Simon: [It’s] the paradox of choice. I think taking a job [where] you really love the people you’re going to work with should be prioritized. We’ve lopsided how we even help our young people make choices. We literally ask them, “Well, which one’s offering you more money? What are the benefits?” not, “Did you love the people you interviewed with? Because you’re going to be working with them every single day.”

Adam: There’s [also] this expectation that you not only know what your first job is going to be, but second, third, fourth, and fifth, and you should have a 20-year plan. I have a lot of students who come in and they say, “Look, here’s my plan. Which job should I consider for [age] 27? Then at 32, what organization should I be moving to?”

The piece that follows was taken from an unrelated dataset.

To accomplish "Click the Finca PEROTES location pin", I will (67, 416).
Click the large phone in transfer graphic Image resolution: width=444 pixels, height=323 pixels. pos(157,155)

I brought Sheryl Sandberg to campus a couple months ago, and we had our students in the room. She said, “When I graduated from college, Mark Zuckerberg was in diapers. If I had had a plan, I would have missed out on the best career choice I ever could have made. You should never have one of those career plans.” Then that causes tremendous anxiety, because if you lived a life where every single thing was planned out for you, and all of a sudden you have no idea what’s two years down the road, that’s a little bit terrifying.

Katie: What is the best approach do you think?

Adam: I think the best approach is to say, “Look, here are some skills that I really want to learn and practice. I’m going to take my first job based on that. Then once I’ve gotten a handle on those skills, I want to figure out what else I want to learn how to do, and I’ll choose job two.”

Simon: In my career I got a lot of things wrong, but I got one thing right. When I was interviewing as an entry-level person, the interviewer would always ask me, “What are you looking for?” My answer was always, “I’m looking for a mentor.”

It’s like looking for love. You go on a date. You don’t evaluate how much money they make and the house they live in. You say, “Do I like this person? Do I want to spend time with this person?” We need to teach people to look for those things when they interview. I would pay so much attention to the person who was going to be my boss, because I knew enough to know that I knew nothing. I knew that I needed somebody to watch over me and care [about] me. To prioritize finding a mentor, it doesn’t really matter what career field you go into.